Again, a closer understanding of each of the aforementioned subcategories is critical to an accurate interpretation of the concept of environmental variance. Here, specific environmental variance refers to the deviation from the population mean due to the environmental conditions that are uniquely experienced by each individual. Statistically speaking, this is called the error or residual variance. From the perspective of a plant or animal breeder, specific environmental variance is basically random noise in the expression of the true phenotype, and it can interfere with artificial selection of traits of commercial interest by weakening the correlation between genotype and phenotype.

The second subcategory of environmental variance, general environmental variance, is attributed to the nongenetic sources of variation between individuals that are experienced by multiple individuals in a population. This is typically the largest component of variance in populations in natural conditions. While specific environmental variance is determined by the variation within replicated genetic lines, to obtain an estimate of general environmental variance, replicates of each of the genetic lines need to be assessed in each natural or experimental environment of interest (Fisher et al., 2004; Merilä et al., 2004). If just one environmental treatment is used, then all nongenetic sources of variation are due to the specific environment (i.e., the different microenvironments of individuals).

Estimates of general environmental variance can be determined by growing or raising the same set of genetic lines in all environments of interest. For example, water is required for all plants, but the amount that promotes maximum growth differs among both species and genetic lines of a species. Consider an experiment that grows 10 genetic lines of corn in each of three levels of soil moisture (low, medium, and high). On average, the genetic lines grow slower in the low and high moisture soils as compared to the medium moisture soil. Here, the changes in growth rate due to the different water treatments are equal to the general environmental variance. In Figure 1A (called a reaction norm), where the different lines represent different genotypes, the change in height (estimate of growth rate) associated with the different watering treatments illustrates the environmental variance.
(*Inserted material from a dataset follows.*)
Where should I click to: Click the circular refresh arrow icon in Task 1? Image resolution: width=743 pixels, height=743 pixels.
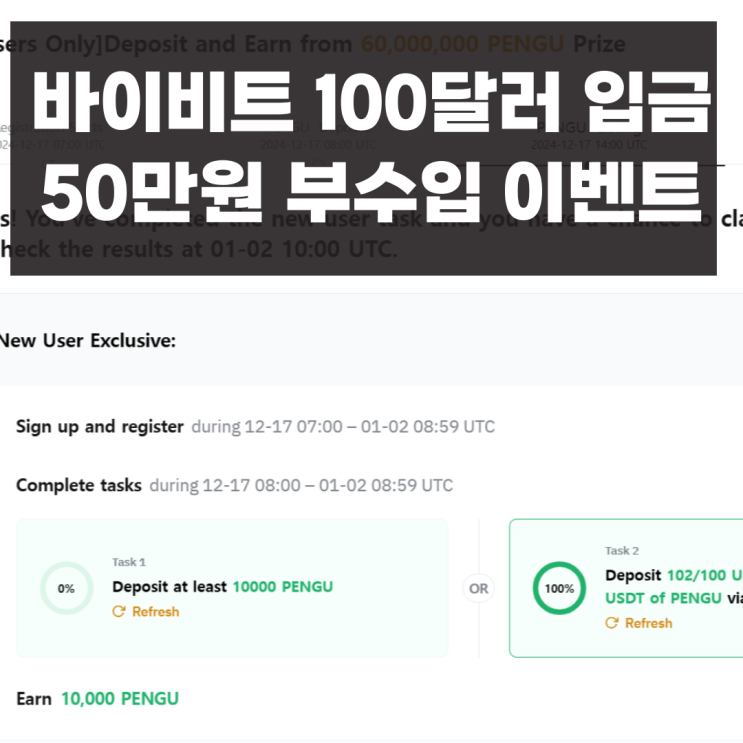(x=119, y=611)
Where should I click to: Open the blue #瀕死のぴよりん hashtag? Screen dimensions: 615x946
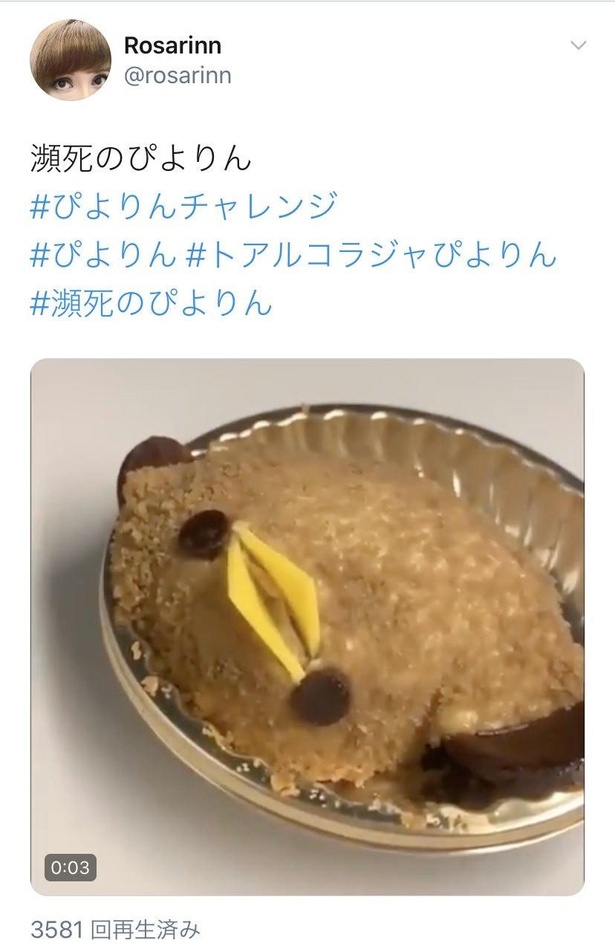click(x=151, y=302)
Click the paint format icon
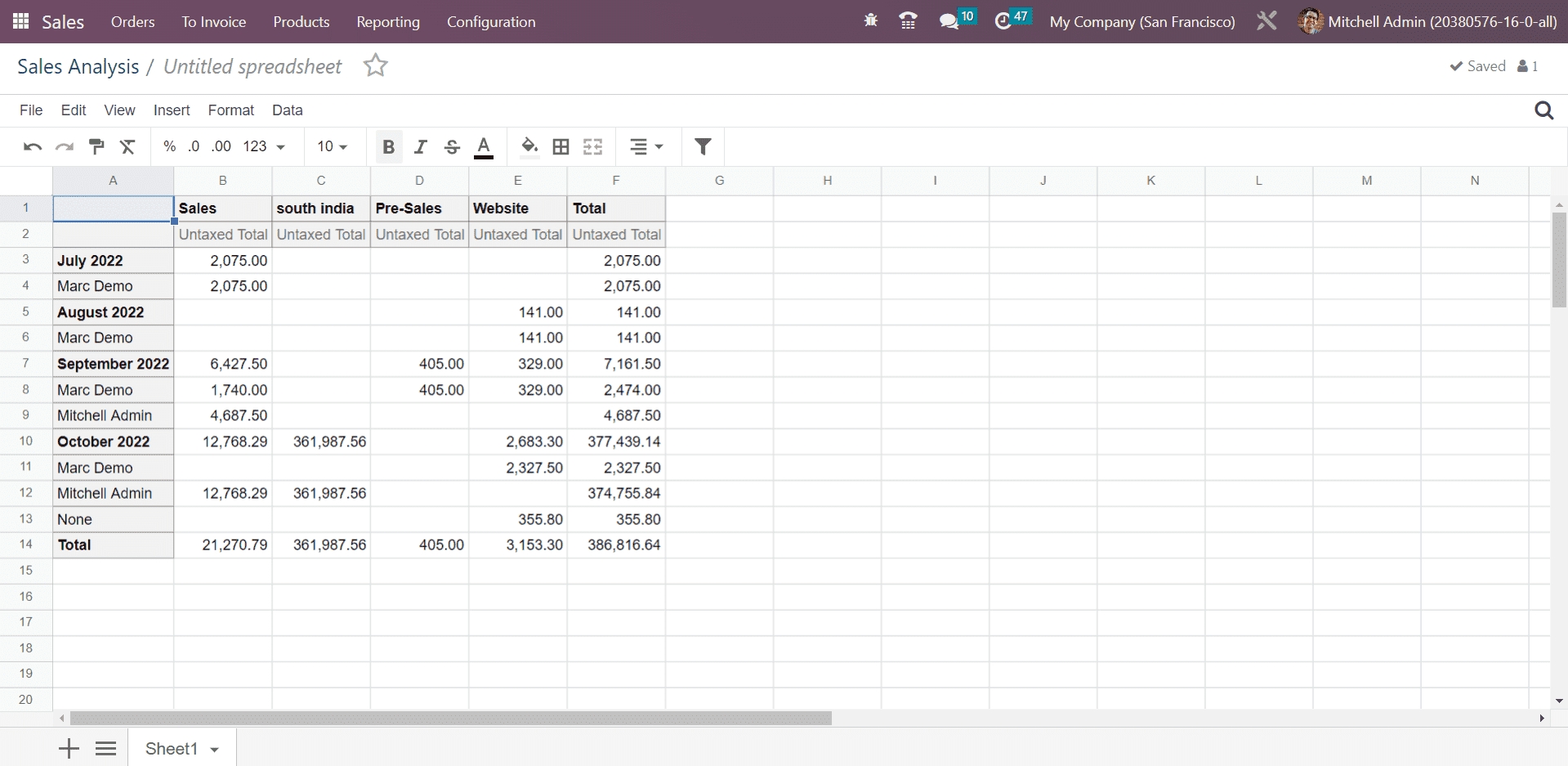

Finally, the third subcategory of environmental variance—genotype by environment interaction—involves the unique or different responses of genetic lines to general environmental variation. To better understand this concept, once again consider the corn grown in different water levels. Among the 10 genetic lines under study, the response to water availability may not be parallel. For instance, some genetic lines may be less negatively affected by low or excessive moisture levels. Returning to Figure 1A, notice the similar response to greater water availability across all genotypes. In this case, there is no genotype by environment interaction, as all of the genotypes have a similar response to the same environmental change. However, in Figure 1B, the lines cross, which indicates that the different genotypes have different responses to an identical change in water availability. This differential response to environmental change (or genotype by environment interaction) can contribute to a species' ability to be successful in heterogeneous environments (Barrett et al., 2005).

Both general environmental variance and genotype by environment interaction are aspects of a characteristic known as phenotypic plasticity. Phenotypic plasticity is a change in the phenotype associated with a given genotype in response to different environmental conditions. Some researchers believe that genotype by environment interaction provides the best estimate of the potential for phenotypic plasticity to evolve. Other researchers argue that the correlation of genotype expression across two environments is a better indicator of this potential (Via & Hawthorne, 2005).